I - O artigo 25, alinea a), do Decreto Regional n. 11/77/A, de 20 de Maio, embora para vigorar apenas dentro da area da Região Autonoma dos Açores, criou um tipo de crime inteiramente novo, ainda que proximo do previsto no artigo 85, alinea a), da Lei n. 2030, de 22 de Junho de 1948 (preceito que, sem embargo do estipulado no artigo 6 do Decreto-Lei n. 400/82, de 23 de Setembro, parece ainda estar em vigor). Por outras palavras: a luz desse artigo 85, alinea a), a recusa da passagem de recibo de renda paga, relativamente a arrendamento rural, não era criminalmente punivel em qualquer parcela da Republica; e apos a entrada em vigor daquele artigo 25, alinea a), passou tal conduta a ser penalmente penalizada, ainda que so dentro do arquipelago açoreano. II - Ao tempo em que foi editado o Decreto Regional n. 11/77/A era, segundo os artigos 229, n. 1, alinea a), e 223, n. 3, da Constituição, versão primitiva, da competencia das assembleias regionais legislar, com respeito da Constituição e das leis gerais da Republica, em materias de interesse especifico para a região que não estivessem reservadas a competencia propria dos orgãos de soberania, sendo tal competencia definida por referencia a varios parametros, que a delimitavam positiva e negativamente. III - Era então da exclusiva competencia da Assembleia da Republica, salvo autorização ao governo, legislar sobre a definição de crimes e respectivas penas.

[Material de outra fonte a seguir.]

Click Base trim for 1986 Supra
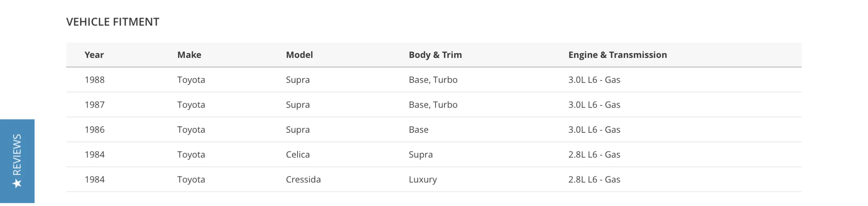Screen dimensions: 868x206 point(418,130)
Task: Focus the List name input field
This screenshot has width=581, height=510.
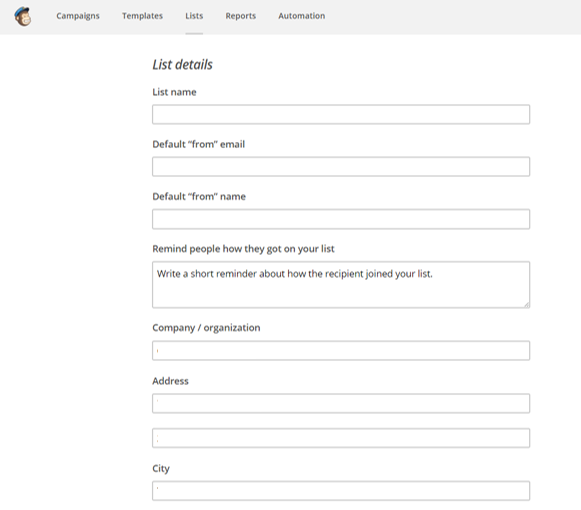Action: (x=341, y=114)
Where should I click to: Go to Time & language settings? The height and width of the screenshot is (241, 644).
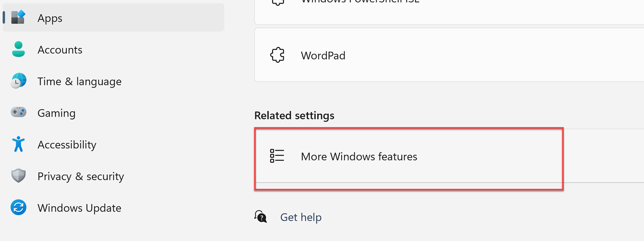80,81
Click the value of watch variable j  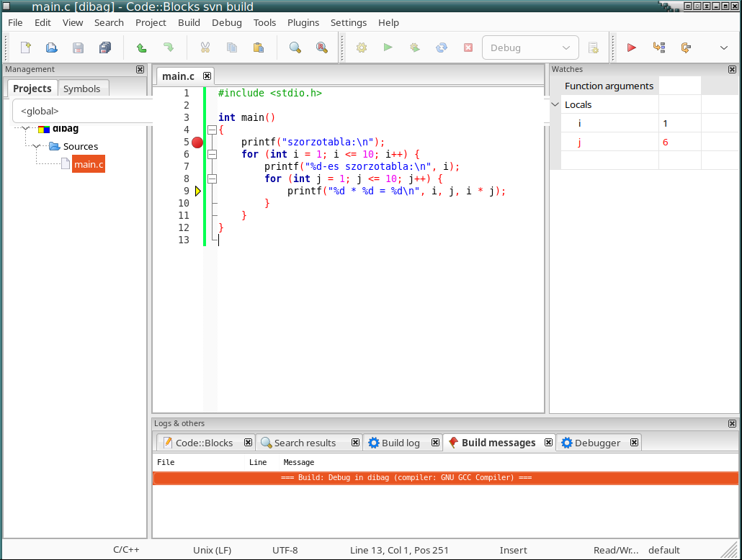[x=666, y=142]
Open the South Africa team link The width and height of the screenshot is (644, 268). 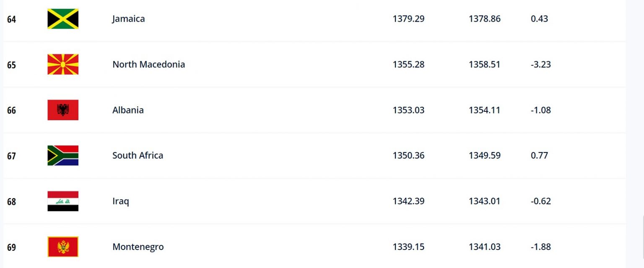[138, 155]
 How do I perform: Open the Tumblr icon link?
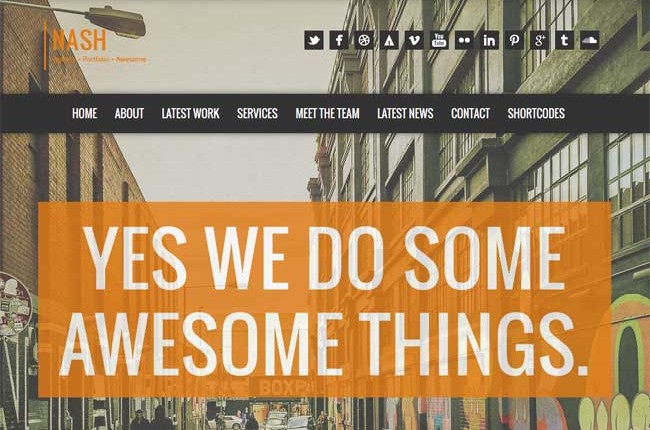click(565, 40)
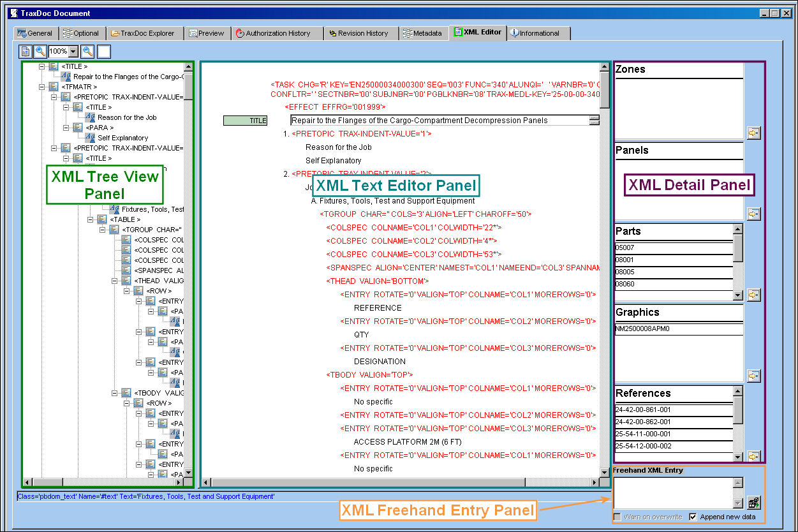Collapse the TBODY node in tree view
Image resolution: width=798 pixels, height=532 pixels.
tap(115, 393)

Sendo assim, a Assembleia Regional dos Açores, ao emitir a norma do referido artigo 25, alinea a), por meio dela criando um novo modelo legal de crime e, ao mesmo tempo, ainda que por remissão para o Decreto-Lei n. 41204, de 14 de Julho de 1957, por meio dela estabelecendo a respectiva penalização, não se confinou a competencia legislativa que constitucionalmente lhe estava cometida. Antes dela extravasou, invadindo a area de competencia exclusiva da Assembleia da Republica. IV - A norma impugnada e, pois, organicamente inconstitucional.